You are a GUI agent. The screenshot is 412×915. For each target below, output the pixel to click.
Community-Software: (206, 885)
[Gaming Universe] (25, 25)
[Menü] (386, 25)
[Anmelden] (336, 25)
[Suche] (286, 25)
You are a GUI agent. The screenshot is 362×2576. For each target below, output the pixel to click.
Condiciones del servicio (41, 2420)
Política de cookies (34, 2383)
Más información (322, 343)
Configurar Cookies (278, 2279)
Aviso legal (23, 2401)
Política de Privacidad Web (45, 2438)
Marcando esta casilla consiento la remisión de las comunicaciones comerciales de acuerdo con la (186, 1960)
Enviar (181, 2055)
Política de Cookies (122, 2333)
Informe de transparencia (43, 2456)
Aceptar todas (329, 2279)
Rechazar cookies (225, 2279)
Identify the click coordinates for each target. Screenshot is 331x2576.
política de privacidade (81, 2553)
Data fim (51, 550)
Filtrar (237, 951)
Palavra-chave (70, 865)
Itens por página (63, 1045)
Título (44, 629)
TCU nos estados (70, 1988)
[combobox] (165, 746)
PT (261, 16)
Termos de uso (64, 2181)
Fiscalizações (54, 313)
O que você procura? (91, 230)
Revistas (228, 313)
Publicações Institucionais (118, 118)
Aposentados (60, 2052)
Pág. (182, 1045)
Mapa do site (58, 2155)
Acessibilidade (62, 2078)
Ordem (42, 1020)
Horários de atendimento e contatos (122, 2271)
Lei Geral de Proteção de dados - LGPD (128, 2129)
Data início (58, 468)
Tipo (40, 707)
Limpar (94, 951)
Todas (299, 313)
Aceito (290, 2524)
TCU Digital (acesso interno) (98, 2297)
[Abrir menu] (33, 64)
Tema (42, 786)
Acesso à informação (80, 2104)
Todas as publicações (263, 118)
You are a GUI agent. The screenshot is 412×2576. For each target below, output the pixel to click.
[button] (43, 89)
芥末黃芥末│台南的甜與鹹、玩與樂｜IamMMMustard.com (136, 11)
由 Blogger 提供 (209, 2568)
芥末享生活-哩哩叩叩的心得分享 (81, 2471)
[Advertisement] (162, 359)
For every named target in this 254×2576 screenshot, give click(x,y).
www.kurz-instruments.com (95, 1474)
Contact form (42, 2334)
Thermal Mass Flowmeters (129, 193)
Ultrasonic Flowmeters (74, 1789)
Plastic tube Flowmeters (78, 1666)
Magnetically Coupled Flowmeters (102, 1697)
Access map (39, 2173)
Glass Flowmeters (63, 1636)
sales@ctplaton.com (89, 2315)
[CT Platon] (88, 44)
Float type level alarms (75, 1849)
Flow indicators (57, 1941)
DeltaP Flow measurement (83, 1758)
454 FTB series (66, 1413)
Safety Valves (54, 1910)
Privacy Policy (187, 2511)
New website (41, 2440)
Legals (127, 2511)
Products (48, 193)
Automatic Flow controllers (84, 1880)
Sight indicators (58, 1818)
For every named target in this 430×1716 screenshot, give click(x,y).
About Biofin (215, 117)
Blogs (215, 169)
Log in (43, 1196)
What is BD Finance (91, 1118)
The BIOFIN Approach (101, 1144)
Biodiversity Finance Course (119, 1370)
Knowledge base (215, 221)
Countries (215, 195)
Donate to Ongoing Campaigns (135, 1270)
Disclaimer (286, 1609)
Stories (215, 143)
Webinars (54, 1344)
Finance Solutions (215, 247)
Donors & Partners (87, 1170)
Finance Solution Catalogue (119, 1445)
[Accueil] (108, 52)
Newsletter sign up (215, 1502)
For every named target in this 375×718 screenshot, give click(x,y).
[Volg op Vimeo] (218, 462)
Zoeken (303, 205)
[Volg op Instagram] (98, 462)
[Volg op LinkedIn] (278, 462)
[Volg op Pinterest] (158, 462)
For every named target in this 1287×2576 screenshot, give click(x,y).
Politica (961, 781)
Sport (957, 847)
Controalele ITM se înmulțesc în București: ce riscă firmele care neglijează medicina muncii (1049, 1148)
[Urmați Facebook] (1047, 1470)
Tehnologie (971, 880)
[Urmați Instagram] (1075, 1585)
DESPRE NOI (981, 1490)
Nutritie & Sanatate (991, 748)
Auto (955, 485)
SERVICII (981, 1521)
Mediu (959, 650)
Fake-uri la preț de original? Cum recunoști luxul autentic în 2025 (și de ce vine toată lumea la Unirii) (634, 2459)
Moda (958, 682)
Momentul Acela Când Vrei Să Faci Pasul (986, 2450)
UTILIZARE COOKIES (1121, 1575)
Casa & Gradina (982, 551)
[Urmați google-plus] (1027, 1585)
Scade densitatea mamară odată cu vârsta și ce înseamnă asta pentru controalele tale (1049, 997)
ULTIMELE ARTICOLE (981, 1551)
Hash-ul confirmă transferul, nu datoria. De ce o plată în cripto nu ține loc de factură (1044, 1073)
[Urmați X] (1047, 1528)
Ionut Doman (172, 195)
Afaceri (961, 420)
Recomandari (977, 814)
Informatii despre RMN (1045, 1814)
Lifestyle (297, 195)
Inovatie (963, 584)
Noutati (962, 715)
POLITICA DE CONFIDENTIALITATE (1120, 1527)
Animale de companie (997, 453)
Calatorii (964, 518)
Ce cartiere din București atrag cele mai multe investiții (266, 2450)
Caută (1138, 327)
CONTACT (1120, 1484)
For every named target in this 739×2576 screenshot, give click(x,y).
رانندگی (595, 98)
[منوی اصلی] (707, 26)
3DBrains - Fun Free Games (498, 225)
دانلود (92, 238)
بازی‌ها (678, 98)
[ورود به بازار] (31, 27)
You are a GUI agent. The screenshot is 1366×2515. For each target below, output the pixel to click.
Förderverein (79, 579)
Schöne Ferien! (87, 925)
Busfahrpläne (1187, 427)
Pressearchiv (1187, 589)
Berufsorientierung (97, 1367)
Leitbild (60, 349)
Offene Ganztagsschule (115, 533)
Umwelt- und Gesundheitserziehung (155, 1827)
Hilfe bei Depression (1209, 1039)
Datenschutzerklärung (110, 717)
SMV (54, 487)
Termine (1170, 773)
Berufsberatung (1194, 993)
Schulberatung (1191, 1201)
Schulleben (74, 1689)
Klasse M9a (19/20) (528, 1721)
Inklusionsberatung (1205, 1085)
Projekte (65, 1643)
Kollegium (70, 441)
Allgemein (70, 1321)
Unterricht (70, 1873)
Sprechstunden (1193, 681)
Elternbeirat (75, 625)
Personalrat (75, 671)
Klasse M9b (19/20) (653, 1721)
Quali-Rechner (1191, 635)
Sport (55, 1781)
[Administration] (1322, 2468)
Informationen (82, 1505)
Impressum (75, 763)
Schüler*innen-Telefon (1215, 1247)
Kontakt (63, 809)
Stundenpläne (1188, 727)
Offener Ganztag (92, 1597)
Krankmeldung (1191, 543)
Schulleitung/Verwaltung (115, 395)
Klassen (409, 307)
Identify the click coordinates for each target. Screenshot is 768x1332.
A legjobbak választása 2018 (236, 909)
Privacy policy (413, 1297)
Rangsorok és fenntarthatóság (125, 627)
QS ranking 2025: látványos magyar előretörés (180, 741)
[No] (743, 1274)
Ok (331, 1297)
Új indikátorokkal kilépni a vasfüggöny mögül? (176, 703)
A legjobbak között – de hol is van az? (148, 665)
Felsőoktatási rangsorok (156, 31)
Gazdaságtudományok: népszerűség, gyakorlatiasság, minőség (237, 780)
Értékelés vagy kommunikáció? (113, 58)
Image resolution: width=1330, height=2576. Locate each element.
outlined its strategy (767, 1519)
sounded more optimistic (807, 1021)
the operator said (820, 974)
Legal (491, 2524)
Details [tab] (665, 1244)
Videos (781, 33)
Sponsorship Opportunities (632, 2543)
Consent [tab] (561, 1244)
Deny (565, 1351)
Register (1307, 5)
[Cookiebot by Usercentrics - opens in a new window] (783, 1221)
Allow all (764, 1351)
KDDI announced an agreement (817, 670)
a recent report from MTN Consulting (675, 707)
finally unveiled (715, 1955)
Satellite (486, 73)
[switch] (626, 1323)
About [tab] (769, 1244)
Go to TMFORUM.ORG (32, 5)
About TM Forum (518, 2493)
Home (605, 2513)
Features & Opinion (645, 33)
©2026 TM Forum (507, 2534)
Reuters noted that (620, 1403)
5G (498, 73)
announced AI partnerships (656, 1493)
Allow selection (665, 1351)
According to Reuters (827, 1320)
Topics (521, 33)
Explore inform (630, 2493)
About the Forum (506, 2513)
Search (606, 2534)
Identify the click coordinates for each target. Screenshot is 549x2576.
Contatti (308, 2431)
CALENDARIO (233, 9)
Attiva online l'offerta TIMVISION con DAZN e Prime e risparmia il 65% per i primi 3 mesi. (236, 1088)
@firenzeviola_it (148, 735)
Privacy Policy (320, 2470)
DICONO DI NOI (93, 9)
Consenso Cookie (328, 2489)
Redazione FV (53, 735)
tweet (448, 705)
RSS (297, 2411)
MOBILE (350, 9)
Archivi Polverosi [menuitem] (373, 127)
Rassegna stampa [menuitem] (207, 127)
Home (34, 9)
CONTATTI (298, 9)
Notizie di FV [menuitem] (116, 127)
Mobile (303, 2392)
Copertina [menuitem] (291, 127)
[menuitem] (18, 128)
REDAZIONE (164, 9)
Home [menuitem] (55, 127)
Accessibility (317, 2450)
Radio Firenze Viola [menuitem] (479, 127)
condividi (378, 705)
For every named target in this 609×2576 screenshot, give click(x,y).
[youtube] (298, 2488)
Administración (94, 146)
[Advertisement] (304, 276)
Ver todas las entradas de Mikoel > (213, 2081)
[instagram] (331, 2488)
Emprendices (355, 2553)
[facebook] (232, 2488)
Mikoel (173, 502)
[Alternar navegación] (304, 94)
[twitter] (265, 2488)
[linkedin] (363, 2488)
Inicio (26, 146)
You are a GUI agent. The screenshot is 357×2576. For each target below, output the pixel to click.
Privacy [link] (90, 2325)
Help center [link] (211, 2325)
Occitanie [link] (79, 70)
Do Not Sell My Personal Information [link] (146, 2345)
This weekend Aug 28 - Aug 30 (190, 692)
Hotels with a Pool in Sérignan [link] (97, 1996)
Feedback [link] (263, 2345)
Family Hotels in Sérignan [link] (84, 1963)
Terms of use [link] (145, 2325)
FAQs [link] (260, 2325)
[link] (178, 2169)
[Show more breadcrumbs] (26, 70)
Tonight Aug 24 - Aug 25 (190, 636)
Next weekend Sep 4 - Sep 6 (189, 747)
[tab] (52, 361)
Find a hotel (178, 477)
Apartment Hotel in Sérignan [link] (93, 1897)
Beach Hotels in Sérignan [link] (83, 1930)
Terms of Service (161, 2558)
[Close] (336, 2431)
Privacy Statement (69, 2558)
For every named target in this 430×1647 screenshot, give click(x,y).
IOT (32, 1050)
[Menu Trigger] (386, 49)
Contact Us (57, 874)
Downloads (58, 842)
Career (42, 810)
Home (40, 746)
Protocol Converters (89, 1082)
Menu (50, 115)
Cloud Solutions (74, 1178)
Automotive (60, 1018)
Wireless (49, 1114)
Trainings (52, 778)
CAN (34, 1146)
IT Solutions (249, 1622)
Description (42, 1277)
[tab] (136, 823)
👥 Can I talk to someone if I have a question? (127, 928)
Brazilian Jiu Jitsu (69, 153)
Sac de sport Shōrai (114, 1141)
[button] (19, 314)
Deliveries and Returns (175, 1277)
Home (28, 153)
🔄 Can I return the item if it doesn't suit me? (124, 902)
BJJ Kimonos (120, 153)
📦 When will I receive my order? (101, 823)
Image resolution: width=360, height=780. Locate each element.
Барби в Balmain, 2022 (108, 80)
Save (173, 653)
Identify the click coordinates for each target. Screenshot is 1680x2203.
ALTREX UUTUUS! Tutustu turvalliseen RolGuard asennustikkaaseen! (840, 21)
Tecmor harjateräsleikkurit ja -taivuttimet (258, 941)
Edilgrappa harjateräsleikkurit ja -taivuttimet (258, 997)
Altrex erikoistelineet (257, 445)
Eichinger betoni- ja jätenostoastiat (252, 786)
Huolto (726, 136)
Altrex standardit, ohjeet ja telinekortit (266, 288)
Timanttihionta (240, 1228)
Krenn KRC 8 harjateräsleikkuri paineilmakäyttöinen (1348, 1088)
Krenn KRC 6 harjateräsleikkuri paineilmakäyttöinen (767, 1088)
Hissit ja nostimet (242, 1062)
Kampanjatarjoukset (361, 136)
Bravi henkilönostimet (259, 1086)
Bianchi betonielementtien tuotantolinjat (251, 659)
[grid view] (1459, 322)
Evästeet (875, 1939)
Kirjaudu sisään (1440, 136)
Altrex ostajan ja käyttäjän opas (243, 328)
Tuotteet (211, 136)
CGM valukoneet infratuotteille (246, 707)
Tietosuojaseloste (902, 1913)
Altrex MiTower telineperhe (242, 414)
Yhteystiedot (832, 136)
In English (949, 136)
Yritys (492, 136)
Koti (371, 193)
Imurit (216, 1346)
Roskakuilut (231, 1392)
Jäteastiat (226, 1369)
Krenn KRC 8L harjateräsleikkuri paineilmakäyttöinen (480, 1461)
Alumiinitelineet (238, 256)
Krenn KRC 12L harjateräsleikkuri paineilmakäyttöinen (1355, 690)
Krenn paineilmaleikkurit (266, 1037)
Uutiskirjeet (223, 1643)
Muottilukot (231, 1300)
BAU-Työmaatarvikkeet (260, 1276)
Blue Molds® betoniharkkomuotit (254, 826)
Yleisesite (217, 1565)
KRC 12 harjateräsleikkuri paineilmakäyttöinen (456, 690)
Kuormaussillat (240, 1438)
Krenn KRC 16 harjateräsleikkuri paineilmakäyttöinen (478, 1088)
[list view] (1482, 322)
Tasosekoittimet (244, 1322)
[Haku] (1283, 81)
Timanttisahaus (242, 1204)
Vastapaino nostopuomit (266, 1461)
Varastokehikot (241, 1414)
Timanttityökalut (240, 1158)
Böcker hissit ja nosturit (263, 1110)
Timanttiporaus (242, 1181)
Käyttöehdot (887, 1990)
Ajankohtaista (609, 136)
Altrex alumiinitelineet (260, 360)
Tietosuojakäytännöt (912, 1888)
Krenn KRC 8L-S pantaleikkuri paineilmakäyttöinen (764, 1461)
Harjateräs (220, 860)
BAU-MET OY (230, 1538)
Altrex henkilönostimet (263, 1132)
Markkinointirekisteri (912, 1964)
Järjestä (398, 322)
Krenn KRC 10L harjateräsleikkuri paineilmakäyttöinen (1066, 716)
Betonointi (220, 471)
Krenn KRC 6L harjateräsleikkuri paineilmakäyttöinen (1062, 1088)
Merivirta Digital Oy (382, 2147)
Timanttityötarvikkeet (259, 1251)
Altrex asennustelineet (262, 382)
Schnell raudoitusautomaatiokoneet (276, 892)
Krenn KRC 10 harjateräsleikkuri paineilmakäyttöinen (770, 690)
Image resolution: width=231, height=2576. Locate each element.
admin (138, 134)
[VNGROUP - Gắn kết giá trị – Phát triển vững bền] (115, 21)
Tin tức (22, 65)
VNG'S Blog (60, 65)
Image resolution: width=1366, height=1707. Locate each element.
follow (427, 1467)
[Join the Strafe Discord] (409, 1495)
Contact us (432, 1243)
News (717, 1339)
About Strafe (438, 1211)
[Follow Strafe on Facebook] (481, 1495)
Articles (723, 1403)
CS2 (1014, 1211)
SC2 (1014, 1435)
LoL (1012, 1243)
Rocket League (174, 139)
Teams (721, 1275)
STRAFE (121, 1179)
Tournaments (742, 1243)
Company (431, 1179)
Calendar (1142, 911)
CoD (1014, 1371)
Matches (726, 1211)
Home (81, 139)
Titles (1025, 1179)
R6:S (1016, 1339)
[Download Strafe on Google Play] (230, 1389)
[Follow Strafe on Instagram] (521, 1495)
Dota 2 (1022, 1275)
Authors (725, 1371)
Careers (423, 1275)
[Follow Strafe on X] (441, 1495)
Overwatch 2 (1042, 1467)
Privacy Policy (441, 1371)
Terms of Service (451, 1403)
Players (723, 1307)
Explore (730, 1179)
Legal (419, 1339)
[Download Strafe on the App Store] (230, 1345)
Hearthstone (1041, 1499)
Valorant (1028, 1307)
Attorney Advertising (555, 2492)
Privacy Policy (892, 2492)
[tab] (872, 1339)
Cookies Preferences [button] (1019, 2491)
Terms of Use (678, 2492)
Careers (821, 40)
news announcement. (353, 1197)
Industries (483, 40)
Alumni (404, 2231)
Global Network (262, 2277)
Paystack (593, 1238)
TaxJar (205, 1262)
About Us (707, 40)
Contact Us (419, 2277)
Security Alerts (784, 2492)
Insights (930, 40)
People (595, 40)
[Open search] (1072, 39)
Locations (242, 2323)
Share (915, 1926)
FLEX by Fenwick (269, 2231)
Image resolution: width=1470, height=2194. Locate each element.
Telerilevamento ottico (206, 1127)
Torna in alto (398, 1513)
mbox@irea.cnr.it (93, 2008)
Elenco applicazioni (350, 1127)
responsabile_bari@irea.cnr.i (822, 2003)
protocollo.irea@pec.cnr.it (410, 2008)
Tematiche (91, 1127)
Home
---------------
- [Exercise instructions]:
Start with the line above that contains "Deliveries and Returns (175, 1277)" and end with the line that contains "Save (173, 653)". Write out those lines exactly, and only those.

- [Task solution]:
Deliveries and Returns (175, 1277)
Home (28, 153)
🔄 Can I return the item if it doesn't suit me? (124, 902)
BJJ Kimonos (120, 153)
📦 When will I receive my order? (101, 823)
Image resolution: width=360, height=780. Locate each element.
Барби в Balmain, 2022 (108, 80)
Save (173, 653)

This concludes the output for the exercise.